/Switch hardware and Animal Crossing driving growth at Nintendo

Switch hardware and Animal Crossing driving growth at Nintendo

The Nintendo Switch is still driving growth at Nintendo, which has just released its financial results for the three months ended June 30, 2020.

Net sales rose by 108.1 percent year-over-year to 358.1 billion yen ($3.39 billion), while profits increased by 541.3 percent to 106.4 billion yen ($1.08 billion) over the same period.

Explaining that upswing, Nintendo revealed that hardware sales across the entire Nintendo Switch family rose by 166.6 percent year-on-year to 5.68 million units. The Nintendo Switch was responsible for 3.05 million of those sales, while the Nintendo Switch Lite sold 2.62 million units. 

Lifetime Nintendo Switch sales now total 61.44 million units, meaning it has amassed over four times as many sales as its predecessor the Wii U — which sold 13.56 million units during its lifespan. 

Nintendo Switch software also performed well, with total software sales increasing by 123 percent year-on-year to 50.43 million units. New titles like Xenoblade Chronicles Definitive Edition and Clubhouse Games: 51 Worldwide Classics helped bump those numbers, selling 1.32 million units and 1.03 million units respectively.

The biggest contributor, however, was Animal Crossing: New Horizons, which posted quarterly sales of 10.63 million units. The popular lifestyle simulation has now sold over 22.40 million units to date, making it the second best selling title on the platform. 

“The estimated global sell-through for Animal Crossing: New Horizons at the end of June exceeded 20 million units. This is far more than the lifetime cumulative sell-through of 12 million units seen for Animal Crossing: New Leaf for Nintendo 3DS, which was the previous best-selling entry in the Animal Crossing series,” said Nintendo, commenting on the game’s success.

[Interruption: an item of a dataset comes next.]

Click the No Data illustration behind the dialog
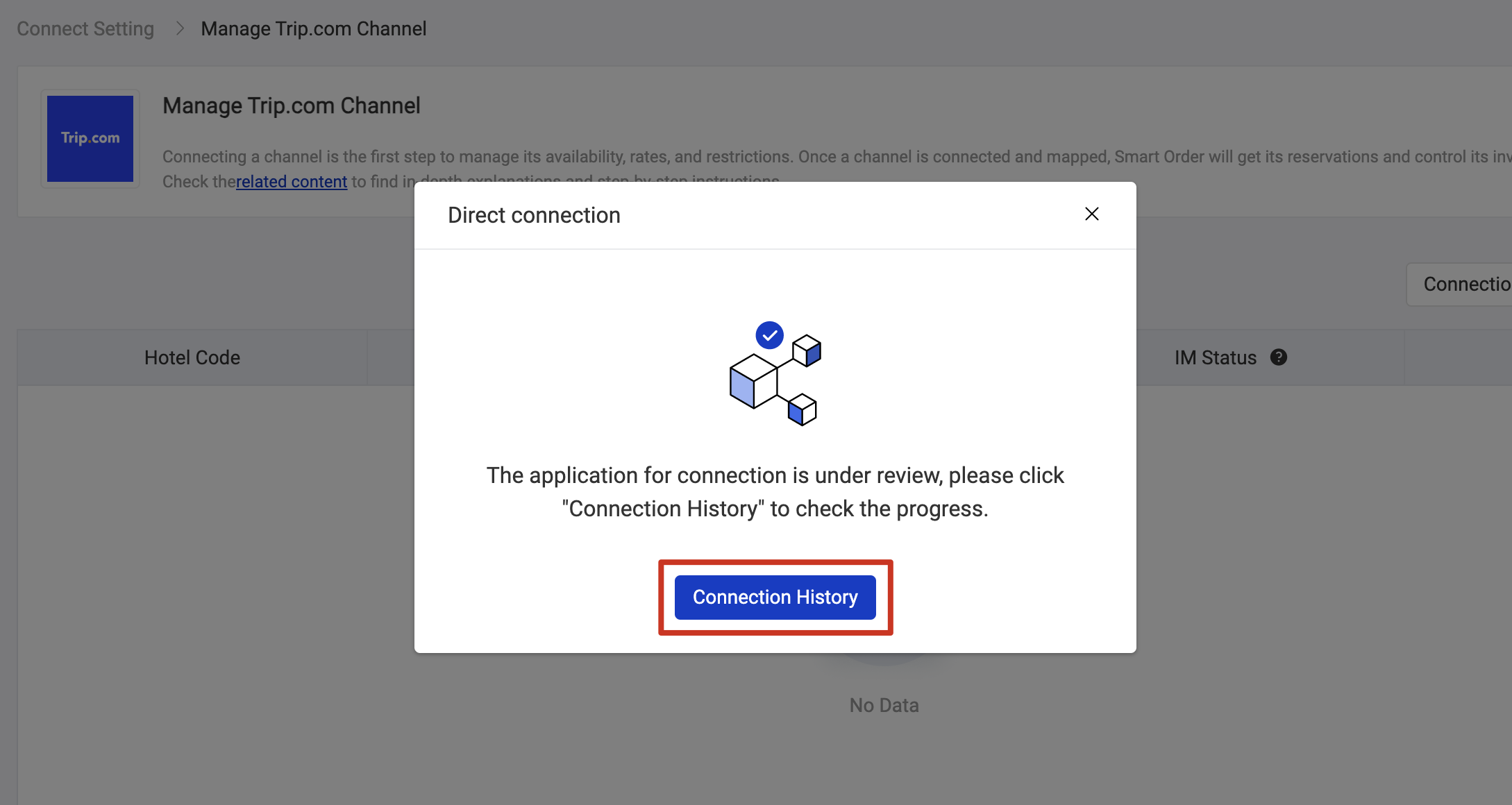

“This increase in sales was made possible by the large number of new consumers purchasing the game, in addition to the people who had played past titles in the Animal Crossing series.”

Digital sales at the company grew by 229.9 percent year-on-year to 101 billion yen ($956 million), and accounted for 55.6 percent of total software sales on Nintendo platforms. 

Nintendo noted that its mobile business has also witnessed “steady growth,” with mobile-related income increasing by 32.7 percent year-over-year to 13.2 billion yen ($125 million). Animal Crossing: Pocket Camp was a key growth driver on smartphones, with the mobile title “benefiting from the synergistic effect of the promotion and release” of Animal Crossing: New Horizons

Commenting on the impact of COVID-19, Nintendo said the pandemic introduced some hurdles with regards to Switch production, but noted that it has “almost recovered” from those setbacks. It warned that a repeat situation could occur, however, if the impact of COVID-19 “expands in the future.”

Based on its current performance, Nintendo is sticking with its financial outlook and predicting net sales of 1.2 trillion yen ($11.3 billion) and profits of 200 billion yen ($1.89 billion) by the end of the fiscal year.

“There are no changes to the original financial forecast. For Nintendo Switch, in addition to titles such as Paper Mario: The Origami King and Pikmin 3 Deluxe, we also plan to distribute The Crown Tundra, the second round of add-on content available with Pokémon Sword Expansion Pass and Pokémon Shield Expansion Pass, this fall,” said the company.

“There are also a robust variety of appealing titles from other software publishers scheduled to be released. We will work to keep the platform active with new titles and by reinforcing sales of popular titles that have already been released.”